No será difícil creer si decimos, que lo peor que podemos hacer los ciudadanos es aplicar a nuestros gobiernos aquella célebre expresión francesa “laissez faire, laissez passer” que significa “dejad hacer, dejad pasar”. No, a los gobiernos no. Para tener un buen gobierno, que sea efectivo, debe haber una corresponsabilidad; por un lado el gobierno requiere aplicar las etapas del proceso administrativo que son: planeación, organización, dirección y control. Por otro, el ciudadano debe darle acompañamiento, observancia, seguimiento.
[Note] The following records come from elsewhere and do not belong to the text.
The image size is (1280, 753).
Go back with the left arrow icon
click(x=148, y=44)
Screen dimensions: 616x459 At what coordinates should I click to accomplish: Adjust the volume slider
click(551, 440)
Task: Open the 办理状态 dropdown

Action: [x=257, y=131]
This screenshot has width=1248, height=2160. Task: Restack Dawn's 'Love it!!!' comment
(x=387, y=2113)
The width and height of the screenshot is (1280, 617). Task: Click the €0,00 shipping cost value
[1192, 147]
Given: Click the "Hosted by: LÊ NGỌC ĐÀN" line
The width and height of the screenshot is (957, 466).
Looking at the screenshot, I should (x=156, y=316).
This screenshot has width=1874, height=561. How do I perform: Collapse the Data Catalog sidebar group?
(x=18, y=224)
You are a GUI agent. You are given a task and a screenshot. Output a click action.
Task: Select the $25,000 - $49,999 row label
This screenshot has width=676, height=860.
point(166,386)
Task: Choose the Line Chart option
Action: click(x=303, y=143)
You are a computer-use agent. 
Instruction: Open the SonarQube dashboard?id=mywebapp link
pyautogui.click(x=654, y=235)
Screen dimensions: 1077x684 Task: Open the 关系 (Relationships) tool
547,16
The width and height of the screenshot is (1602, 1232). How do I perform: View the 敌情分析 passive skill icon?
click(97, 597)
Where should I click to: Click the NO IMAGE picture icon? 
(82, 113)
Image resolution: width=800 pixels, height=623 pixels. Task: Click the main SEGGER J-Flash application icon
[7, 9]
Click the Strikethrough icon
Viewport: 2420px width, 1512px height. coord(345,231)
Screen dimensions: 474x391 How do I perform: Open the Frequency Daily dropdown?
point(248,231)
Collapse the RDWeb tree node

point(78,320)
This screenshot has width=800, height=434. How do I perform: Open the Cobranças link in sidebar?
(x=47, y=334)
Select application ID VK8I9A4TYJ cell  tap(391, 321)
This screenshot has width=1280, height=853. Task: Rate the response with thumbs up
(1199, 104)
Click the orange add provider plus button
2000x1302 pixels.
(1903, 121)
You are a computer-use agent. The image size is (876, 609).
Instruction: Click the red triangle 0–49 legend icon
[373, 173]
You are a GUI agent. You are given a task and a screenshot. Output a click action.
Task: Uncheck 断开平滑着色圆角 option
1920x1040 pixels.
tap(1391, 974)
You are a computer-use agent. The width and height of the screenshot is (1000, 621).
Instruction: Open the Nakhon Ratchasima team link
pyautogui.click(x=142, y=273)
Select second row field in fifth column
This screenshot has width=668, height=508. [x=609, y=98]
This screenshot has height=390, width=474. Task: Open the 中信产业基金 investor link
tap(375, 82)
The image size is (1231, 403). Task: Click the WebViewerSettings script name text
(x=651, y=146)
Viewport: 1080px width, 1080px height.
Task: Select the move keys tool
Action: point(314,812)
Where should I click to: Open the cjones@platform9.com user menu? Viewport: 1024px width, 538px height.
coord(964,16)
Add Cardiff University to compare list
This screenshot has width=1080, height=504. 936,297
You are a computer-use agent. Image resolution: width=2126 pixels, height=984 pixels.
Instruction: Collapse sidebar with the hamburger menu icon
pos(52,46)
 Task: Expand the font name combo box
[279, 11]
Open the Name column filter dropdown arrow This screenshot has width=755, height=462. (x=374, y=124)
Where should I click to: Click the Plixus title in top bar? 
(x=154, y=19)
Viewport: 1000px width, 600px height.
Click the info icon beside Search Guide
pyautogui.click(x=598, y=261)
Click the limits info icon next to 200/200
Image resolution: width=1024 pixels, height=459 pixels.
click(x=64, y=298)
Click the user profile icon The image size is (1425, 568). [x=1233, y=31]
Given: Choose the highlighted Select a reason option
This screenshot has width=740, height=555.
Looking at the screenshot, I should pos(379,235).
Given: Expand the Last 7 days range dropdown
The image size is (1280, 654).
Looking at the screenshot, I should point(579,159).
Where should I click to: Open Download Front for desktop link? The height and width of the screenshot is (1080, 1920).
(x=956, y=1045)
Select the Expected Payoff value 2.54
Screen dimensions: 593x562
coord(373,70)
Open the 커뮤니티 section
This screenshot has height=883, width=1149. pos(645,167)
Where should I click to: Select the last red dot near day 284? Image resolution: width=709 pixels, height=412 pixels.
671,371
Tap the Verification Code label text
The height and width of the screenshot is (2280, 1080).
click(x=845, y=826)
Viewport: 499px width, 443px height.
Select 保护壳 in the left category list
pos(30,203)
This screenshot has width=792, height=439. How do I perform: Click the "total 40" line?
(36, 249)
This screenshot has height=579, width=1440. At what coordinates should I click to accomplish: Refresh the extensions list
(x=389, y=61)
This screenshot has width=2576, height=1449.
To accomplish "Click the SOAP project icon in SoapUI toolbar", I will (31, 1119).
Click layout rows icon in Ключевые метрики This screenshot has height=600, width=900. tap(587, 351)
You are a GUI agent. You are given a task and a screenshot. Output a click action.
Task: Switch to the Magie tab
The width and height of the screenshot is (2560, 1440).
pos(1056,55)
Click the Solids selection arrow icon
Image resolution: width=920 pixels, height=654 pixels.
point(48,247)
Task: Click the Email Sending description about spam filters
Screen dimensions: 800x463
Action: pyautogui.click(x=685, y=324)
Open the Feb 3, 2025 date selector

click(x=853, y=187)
El Presupuesto Participativo nos permite a los juarenses, involucrarnos de entrada, en dos de las etapas referidas: la planeación, al presentar proyectos; y el control, al asegurarnos que se ejecutan. 

La democracia no es el mecanismo perfecto para gobernar un pueblo; es el mejor que hemos encontrado hasta ahora, con características que permiten el desarrollo individual y social de los individuos que la integran. El problema quizá, es que por décadas creímos que se ejercía casi unilateralmente y que bastaba de nuestra parte, con ir a votar cada tres o seis años. Nuestra perfectible democracia, exige nuestra participación; exige un ejercicio constante… tiene que ser una forma de vida, para que se convierta en una saludable forma de gobierno. De otra manera, solo la tendremos en papel, pero no en la práctica; y la democracia del papel ya vimos que no funciona, pero además, ni siquiera nos gusta.